Tuesday, November 1, 2011

Recordings


Gustavo Dudamel and the Gothenburg Symphony Orchestra: Bruckner, Sibelius, Nielsen. Deutsche Grammophon. "Gothenburg is Gustavo Dudamel’s other orchestra. His work with the Los Angeles Philharmonic and Simon Bolivar Orchestra of Venezuela is well documented on recording. But this three CD set of Bruckner, Sibelius and Nielsen symphonies, recorded live, is his first with the Swedish orchestra he has led since 2007. The Gothenburg sound that Dudamel inherited is darker and muskier than we in sunnier climes of L.A. or Caracas are used to. A sense of tradition in Sweden's second city is unmistakable, but so is Dudamel's tweaking said tradition. Sibelius conducted his Second Symphony in Gothenburg. Nielsen conducted his Fourth and Fifth symphonies, also on this set, with the orchestra. Dudamel approaches the scores with a contagious sense of wow, learning odd and wonderful music from musicians in whose DNA it flows. But he also eggs on these Swedes. The strangeness of Nielsen is gripping. Dudamel’s Sibelius sails on wings of celebration and his excitement at the symphony’s end is over the moon (check out the Finale on YouTube)" [Mark Swed, Los Angeles Times, 9/13/11].

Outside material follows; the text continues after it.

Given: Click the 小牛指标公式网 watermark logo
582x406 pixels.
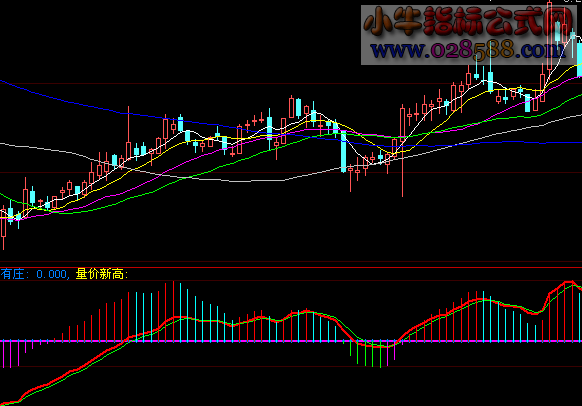Looking at the screenshot, I should 468,21.
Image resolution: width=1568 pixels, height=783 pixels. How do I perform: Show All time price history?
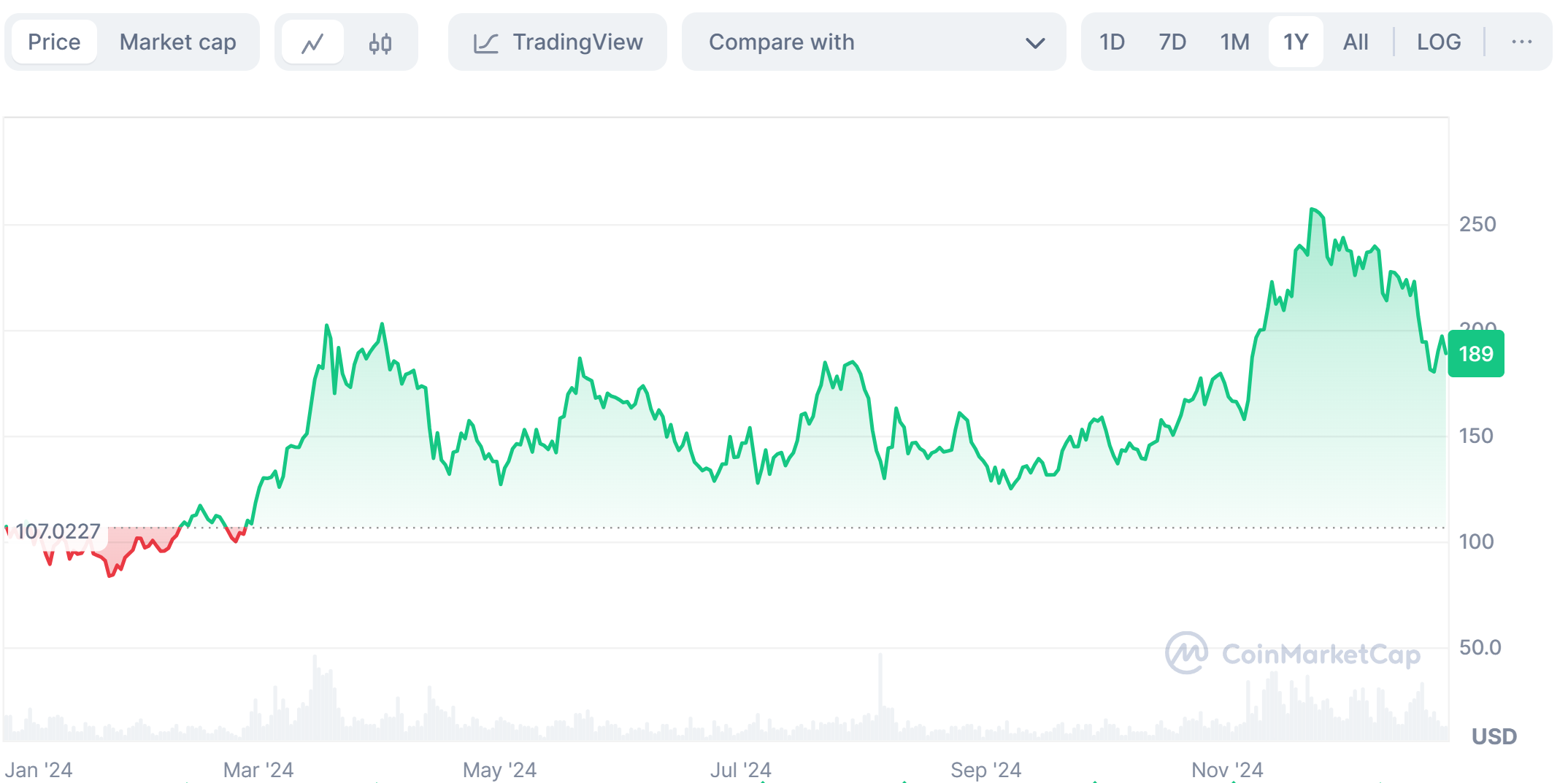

Miles Davis. Live in Europe 1967: The Bootleg Series Vol. 1. Columbia/Legacy. "[I]t captures Davis’s finest working band at its apogee, straining at the limits of post-bop refinement. As the subtitle suggests, some of this material has circulated in bootleg form; the DVD footage, from Germany and Sweden, was featured in one of the recent Legacy doorstoppers. But Live in Europe 1967, as an objet d’art, still feels momentous. The music sounds staggeringly contemporary, pointing toward some crucial attributes of our present jazz era even as it ratifies, more firmly than ever, the singular dynamism of Davis’s 1960s quintet. And as the first release in a series of previously unsanctioned music -- the plan is to put out at least one a year for the next several years -- it answers the question of what we could possibly hope for from a Miles Davis estate that has already exhausted the catalog, more than once and in more than one sense. . . . He was a bandleader whose resourcefulness was matched only by his restlessness. There are more distinct phases in Davis’s career than in most artists of his stature, and a lot of the transitional evolution took place onstage, at the hands of some of the most gifted American musicians of the 20th century. Among them were the members of Davis’s second great quintet: the pianist Herbie Hancock, the saxophonist Wayne Shorter, the bassist Ron Carter and the drummer Tony Williams. With the exception of Williams, who died in 1997, these are all still major figures in jazz, shapers of the language. (Just so we’re clear: Williams was one of those too.) By the end of 1967 they had been a working unit for more than three years and had recorded four albums, all gleaming with intrigue. Among their cohesive trademarks were a slippery, open-ended approach to harmony and a magically elastic way with rhythm" [Nate Chinen, The New York Times, 9/8/11].